Microbes are siphoning massive amounts of carbon from Earth’s tectonic plates

Researchers sample natural springs near Irazú volcano in Costa Rica.

Tom Owens

A few kilometers below our feet lies a hidden world of microbes whose chemical reactions are shaping the long-term habitability of the planet. A new study suggests some of these microbes are siphoning off massive amounts of carbon as it enters Earth, using it to fuel their own sunless ecosystems. The carbon, prevented from being buried even deeper in Earth, will eventually escape back into the atmosphere—where it could help warm the planet. Researchers say the microbes represent an overlooked factor in efforts to balance Earth’s deep carbon cycle.

“It’s a really big leap forward,” says Georgia Institute of Technology biogeochemist Jennifer Glass, who was not involved in the study. She adds that this is one of the first papers to show how subterranean microbes can trap globally significant amounts of carbon.

Warming from human emissions of carbon dioxide (CO2) will be the deciding factor for surface temperatures in the coming centuries. But there is also a deeper carbon cycle, one that plays out over hundreds of millions of years. Slabs of ocean crust dive into Earth’s mantle at subduction zones, taking carbon down with them for long-term storage in the mantle. Some of this carbon, dissolved in rising blobs of magma and gasses, gets re-emitted at volcanoes. But much of what goes down doesn’t come back up, and researchers still don’t fully understand why.

Scientists found some of that missing carbon in 2017, when they examined gasses and fluids bubbling up from more than 20 hot springs in Costa Rica. The springs were 40 to 120 kilometers above the subduction zone where the Cocos Plate dives beneath Central America. Scientists found that a portion of the CO2 that goes down with the descending plate is turned into rock and never reaches the deep mantle or the atmosphere. But they also saw hints that more CO2 was being siphoned off the plate than rock formation alone could explain.

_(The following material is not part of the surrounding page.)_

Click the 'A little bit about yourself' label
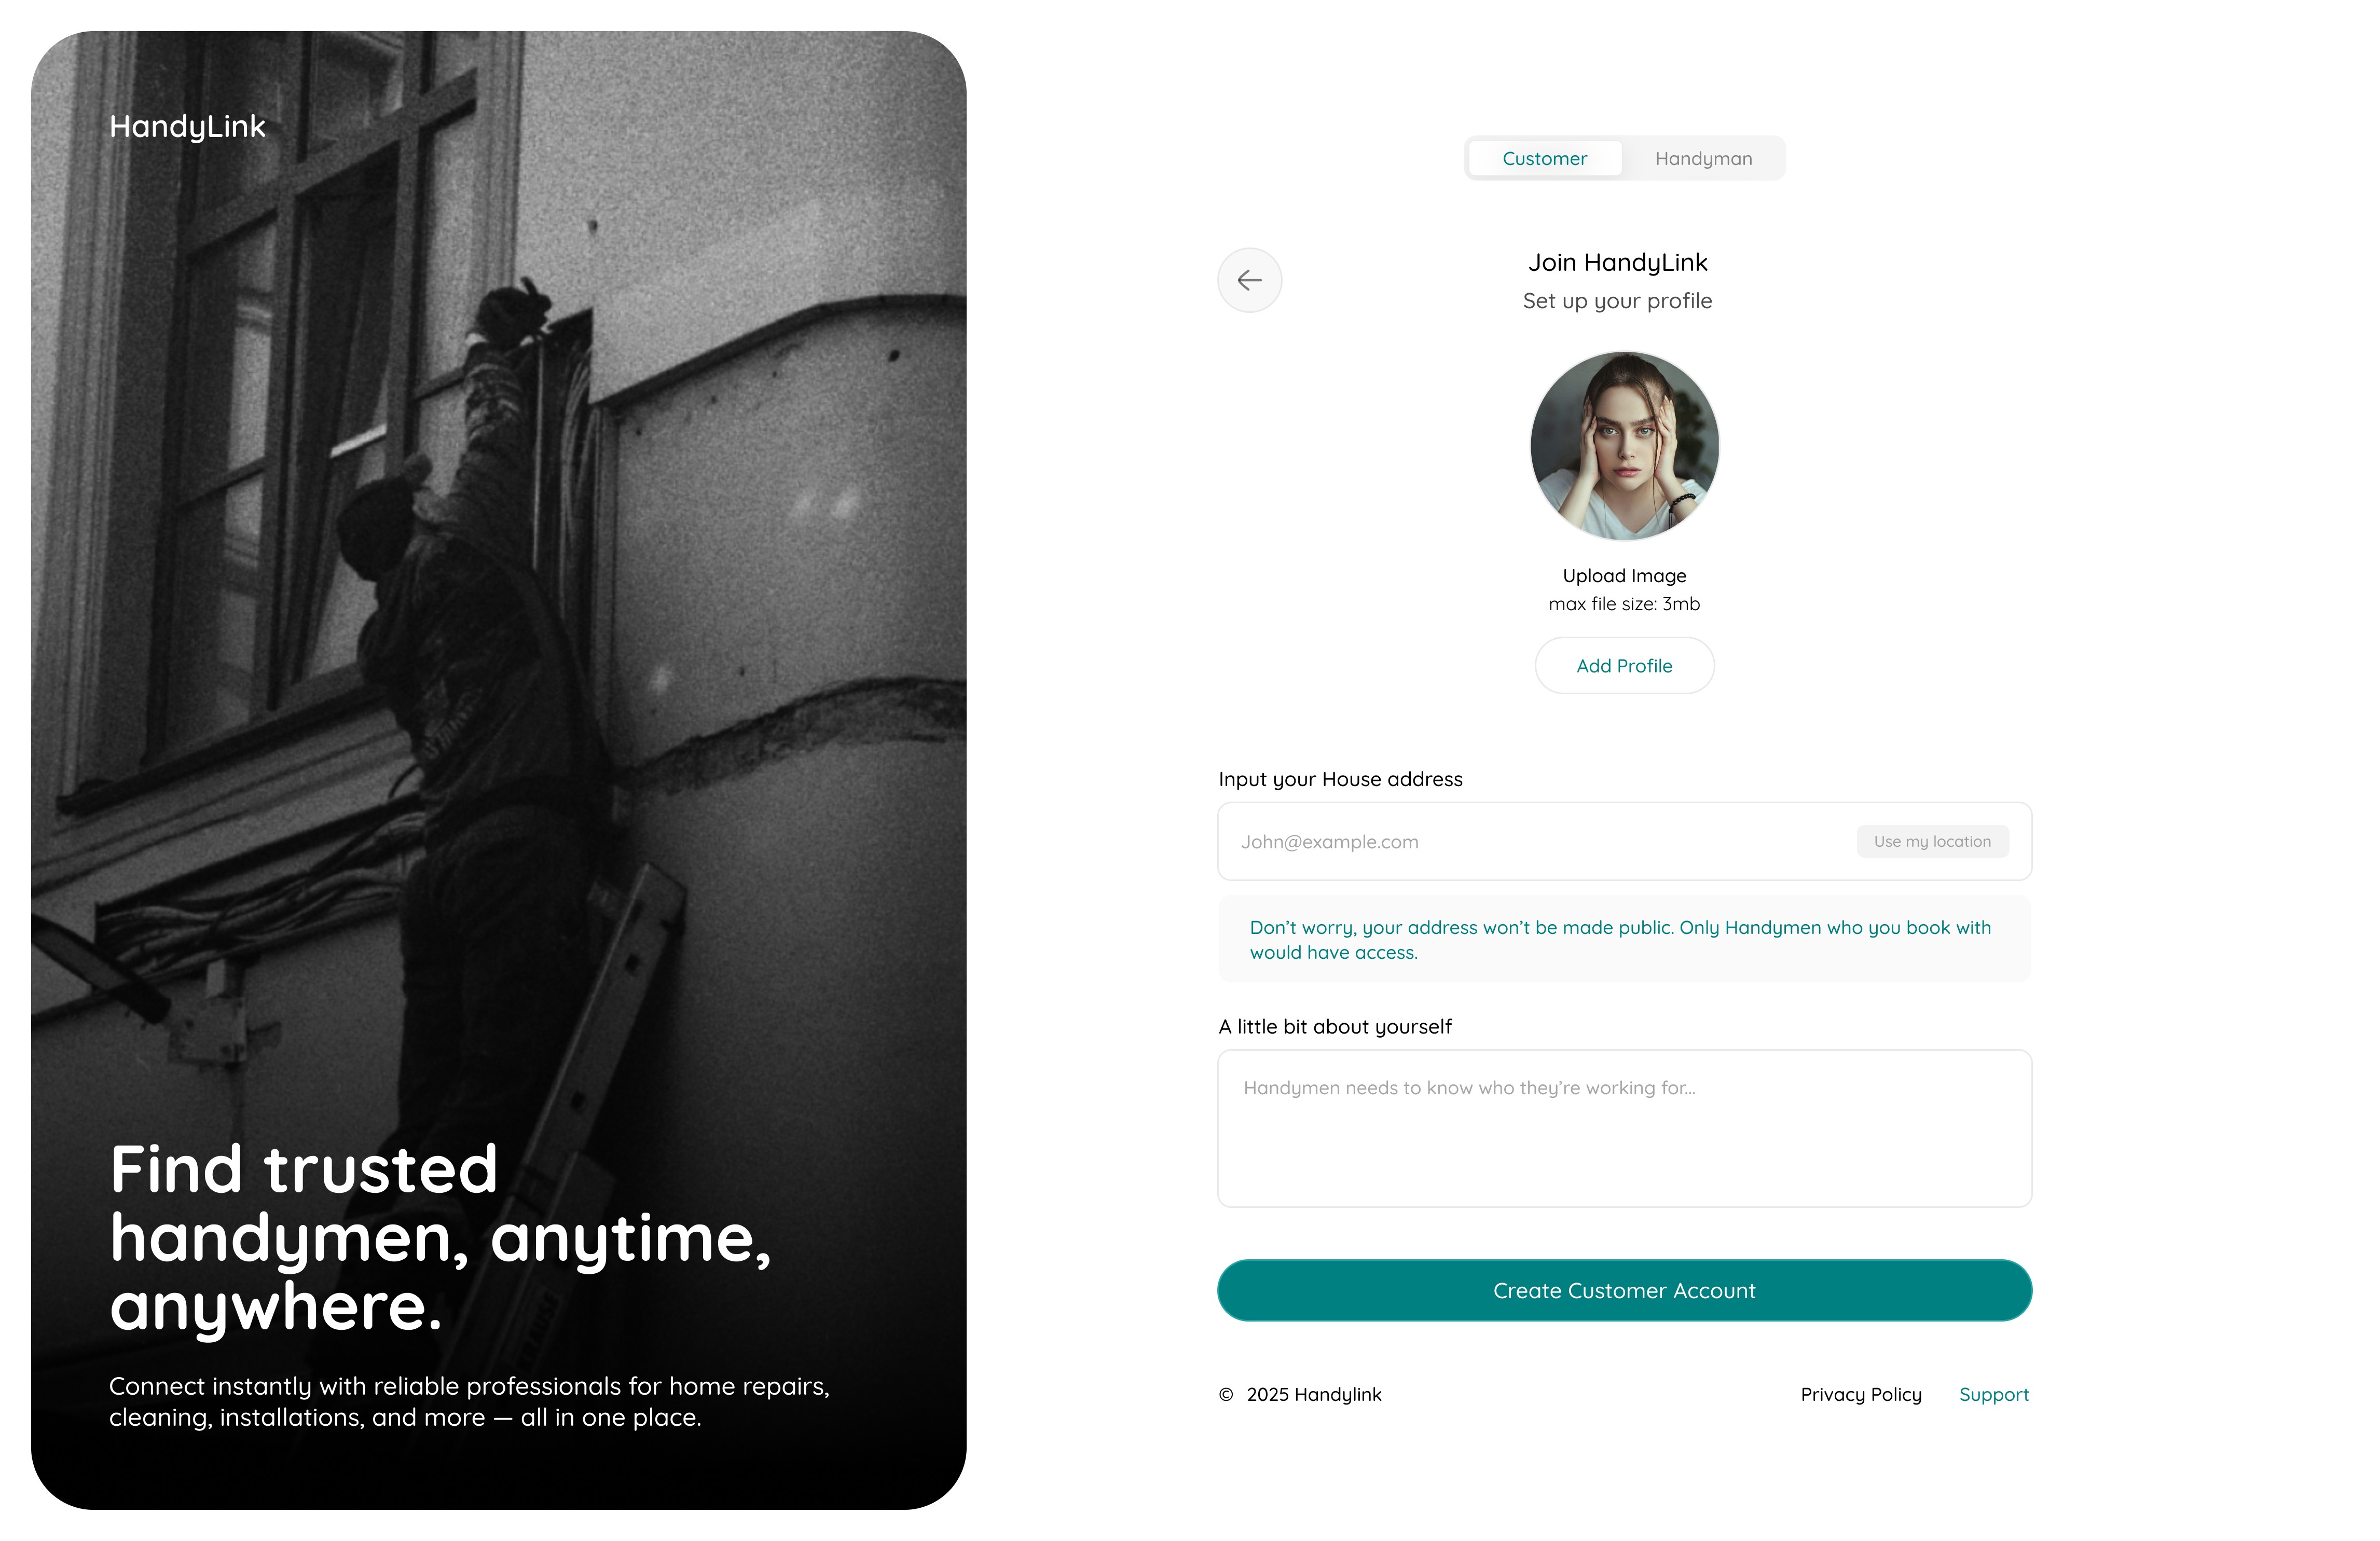 1335,1027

Now, by performing additional analyses on the hot spring samples, the same research team has found signs of chemical reactions that could only be facilitated by living things. The ratio of carbon isotopes in the samples suggests microbes are trapping the CO2 from the descending plate and turning it into organic carbon to “feed” and grow their own community. Indeed, the scientists found many bacteria in their hot spring samples that had the genes necessary for this chemical reaction. If this conversion is in fact happening—and the team’s calculations are right—microbes under this small swath of Costa Rica could be sequestering enough carbon each year to total the mass of 650 to 6500 blue whales.

“Small things add up,” says Katherine Fullerton, a microbiologist at Pellissippi State Community College who helped lead the study.

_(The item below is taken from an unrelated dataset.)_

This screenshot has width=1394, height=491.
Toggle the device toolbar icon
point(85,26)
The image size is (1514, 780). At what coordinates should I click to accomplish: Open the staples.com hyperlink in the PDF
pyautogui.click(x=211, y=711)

These microbes could be sequestering 2% to 22% of the carbon previously thought to reach the deep mantle, the researchers report today in Nature Geoscience. By keeping carbon close to the surface, where it is likely to eventually percolate up and re-enter the atmosphere, the microbes may be helping warm the planet over the long term, although this would require additional research to confirm.

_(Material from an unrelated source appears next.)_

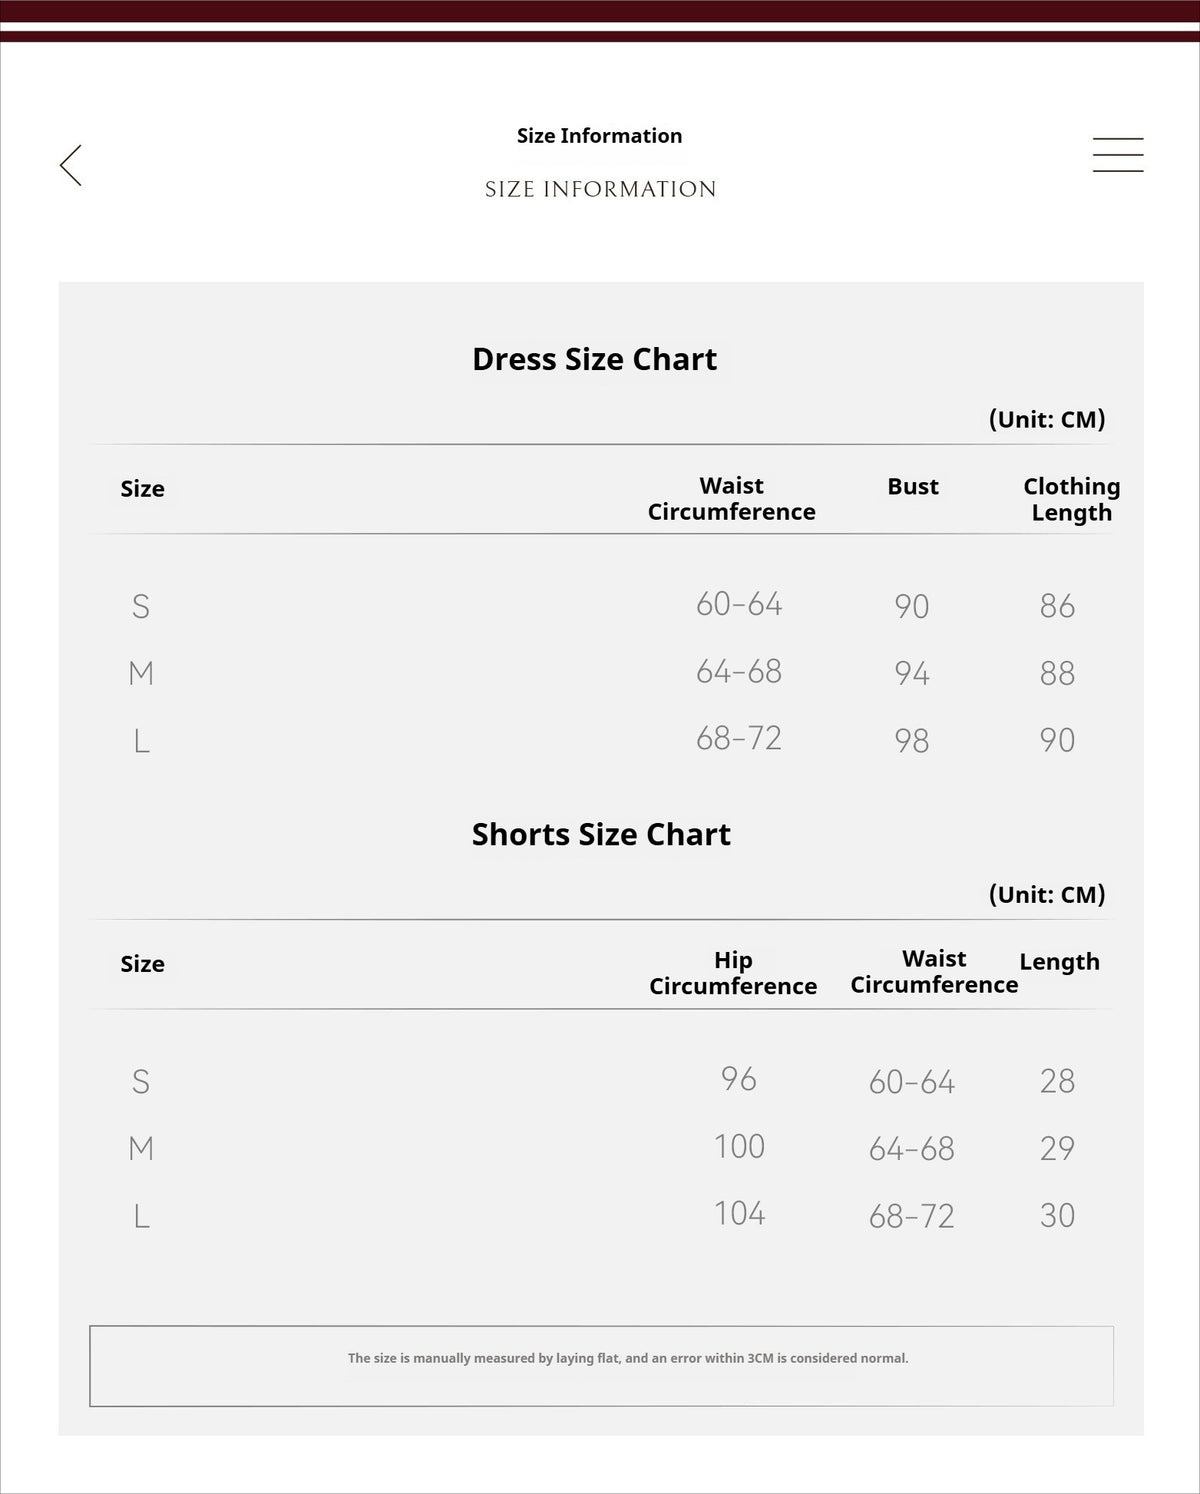This screenshot has width=1200, height=1494.
Task: Click the measurement error note box
Action: (x=601, y=1366)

Two percent may not have much of an effect on the deep carbon cycle, says Oliver Plümper, an expert in rock-fluid interactions at Utrecht University who was not involved in the study. But 22% would be “quite exciting.” He says this calculation constitutes an important piece to the puzzle of the deep carbon cycle, and it could impact projections of how stable Earth’s climate will remain in the long term—and how long the planet is likely to be habitable.

The researchers also found evidence for a second group of microbes that live off the organic leftovers of the carbon-sequestering bacteria. “There’s a whole world happening underneath Costa Rica,” says Karen Lloyd, co-author and microbiologist at the University of Tennessee, Knoxville. The researchers suspect similar activity is taking place in other subduction zones all over the world.

Glass says the research is off to a good start. But the next step—proving the bacteria express the genes to make proteins that modify and trap carbon—will require a lot of work, including isotope tracers to track the chemical reactions and drilling projects to glean direct samples from within Earth. And although it’s clear that these microbes are having an impact on us, they seem to function relatively independently from the surface world, Lloyd says. If the Sun were snuffed out today, these residents of the underworld likely wouldn’t know the difference.